Sale affaire pour la conseillère d'Etat Jacqueline Maurer et les radicaux vaudois. Le conseiller stratégique de la magistrate, Léonard Favre, est derrière les barreaux, soupçonné de faux dans les titres et d'escroquerie (voir ci-contre). Le scandale affaiblit personnellement la cheffe du Département cantonal de l'économie (DEC). Son parti, lui, se serait bien passé de cette nouvelle tuile. Il doit préparer les périlleuses élections cantonales de mars 2007, alors qu'il offre quotidiennement le spectacle de ses divisions.
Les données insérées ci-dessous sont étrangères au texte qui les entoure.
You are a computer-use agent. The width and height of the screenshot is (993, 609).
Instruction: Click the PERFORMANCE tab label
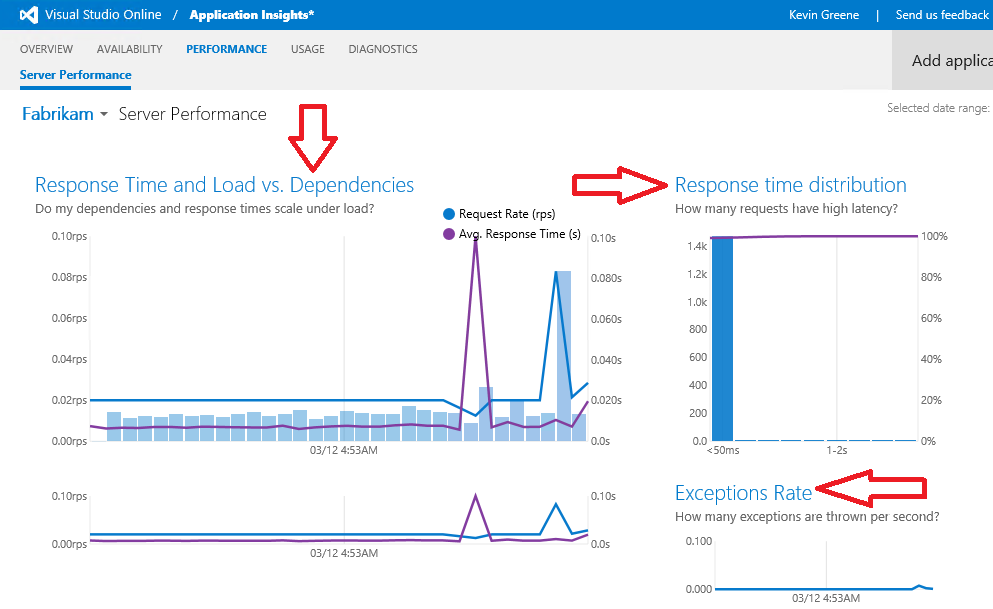coord(226,49)
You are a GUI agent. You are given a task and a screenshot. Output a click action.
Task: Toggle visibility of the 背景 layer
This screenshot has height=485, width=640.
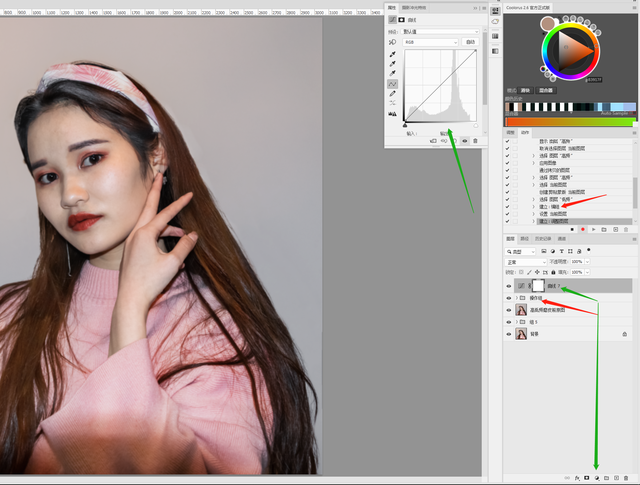(509, 334)
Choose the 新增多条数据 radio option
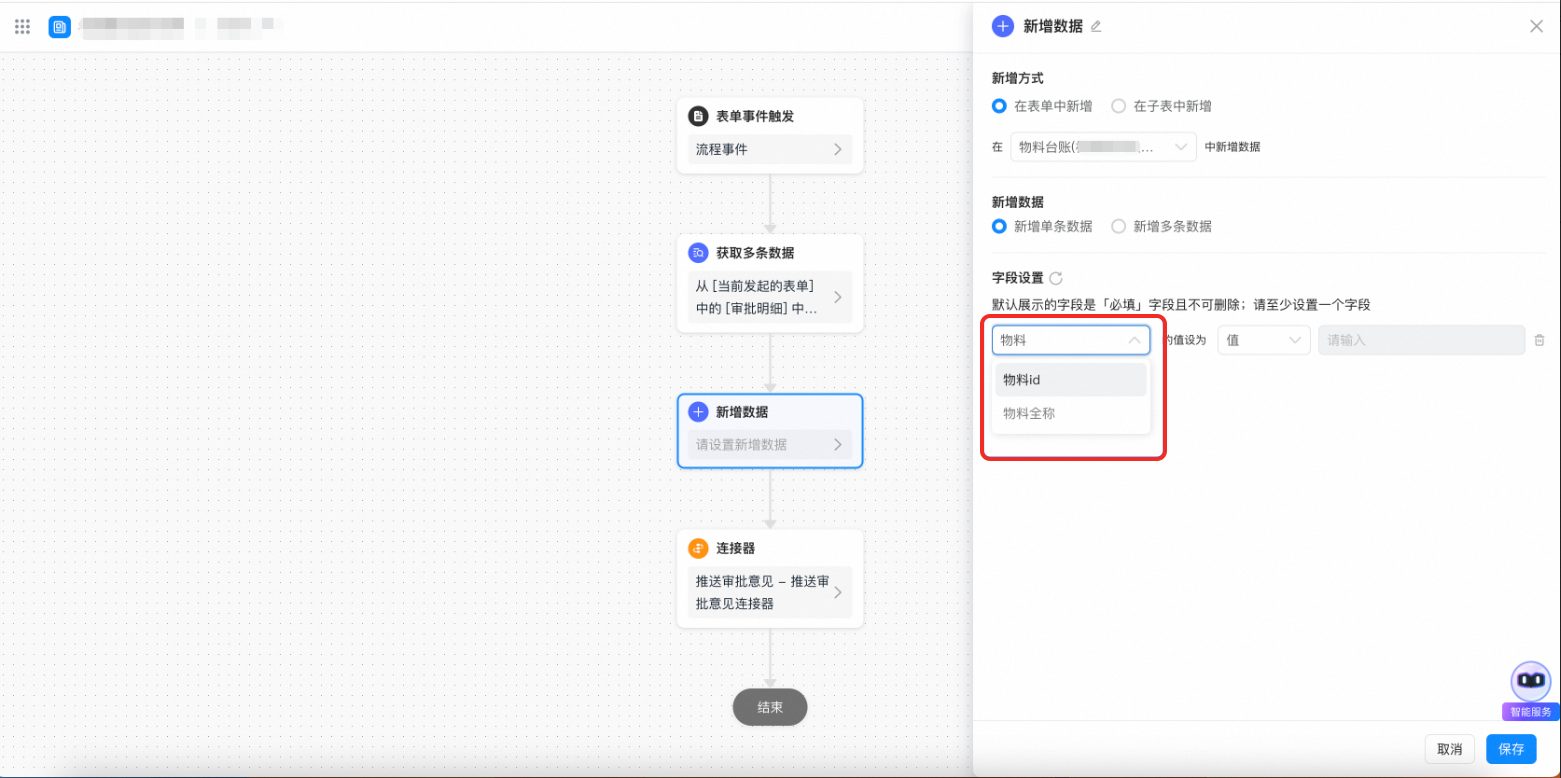 [x=1118, y=227]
Mme Maurer doit se demander si elle n'a pas fait preuve de légèreté le jour de 2004 où elle a engagé son collaborateur. Le Valaisan aurait semble-t-il averti sa future patronne de la première affaire - la vente du planeur - dont il avait à répondre, tout en protestant de son innocence. Surtout, Jacqueline Maurer est privée de l'un de ses principaux soutiens.

Soutien dans le dossier BCV

La cheffe du Département de l'économie (DEC) est la seule, au gouvernement vaudois, à avoir eu besoin d'un «conseiller stratégique». Pour compenser un secrétariat général faible, la politicienne cherchait quelqu'un pour l'épauler dans le dossier de la Banque Cantonale Vaudoise (BCV). A la suite des crises successives, l'Etat s'est retrouvé sans l'avoir voulu en possession d'un capital qu'il doit protéger en attendant de pouvoir s'en défaire. Léonard Favre était au bénéfice de solides appuis radicaux et d'un curriculum qui en jette: conseiller de Pascal Couchepin, fonctions dirigeantes bien que fugaces à la promotion économique valaisanne et la Mutuelle.

Pour Jacqueline Maurer, Léonard Favre écrivait les discours mais cumulait aussi les dossiers brûlants. Il a dirigé le groupe chargé d'évaluer les résultats de la promotion économique. A ce titre, il a été frontalement impliqué dans les tensions entre le département et le DEWS, qui ont abouti au départ de Francis Sermet.

Mme Maurer passe pour une conseillère d'Etat influençable. Est-ce la raison pour laquelle on a pu prêter à son conseiller une stature d'éminence grise, pas forcément méritée? Les partenaires économiques de l'Etat ne l'ont jamais perçu comme tel. Mais son importance venait des dossiers qu'il traitait. Il va beaucoup manquer à sa patronne.

Radicaux sur la pente descendante

C'est donc affaiblie que Jacqueline Maurer fera sa dixième et très vraisemblablement dernière année de conseillère d'Etat. Elle n'a jamais fait part de ses intentions. Mais son retrait paraît largement acquis au sein du parti. A un an de l'échéance, les radicaux vaudois s'inquiètent de cette opération périlleuse. Ils se voient comme ils sont: divisés, moins dynamiques que les autres partis de droite, sur la pente descendante. Scénario catastrophe? La perte d'un de leurs deux sièges au Conseil d'Etat.

Critiqué par l'aile droite du parti pour avoir pactisé avec la gauche, le patron des Finances Pascal Broulis est soutenu inconditionnellement par les centristes. Il est par ailleurs porté par l'amélioration de la situation financière, sa «politique des petits pas» revendiquant une partie du mérite. Le nouveau président du PRDV, Claude-André Fardel, avait été élu pour ancrer le parti davantage à droite. Il n'a pas une personnalité suffisamment forte pour rassembler ou imposer une ligne. La cacophonie a continué de plus belle.

La désignation des candidats à la succession - les radicaux devront aussi quelques mois plus tard sauver les meubles aux Chambres fédérales - risque de renforcer encore les tensions au sein du parti. Parmi les noms le plus souvent cités à ce stade dans les instances dirigeantes (voir ci-contre), plusieurs ne sont cependant guère marqués en termes de ligne. Ce premier inventaire fait surtout apparaître qu'il n'existe aucun candidat naturel à la succession de Jacqueline Maurer. La cheffe du DEC a du reste encore ses partisans: ceux qui redoutent l'arrivée d'une relève trop à droite; ou ceux qui, en désespoir de cause, estiment que son maintien serait encore le moindre risque.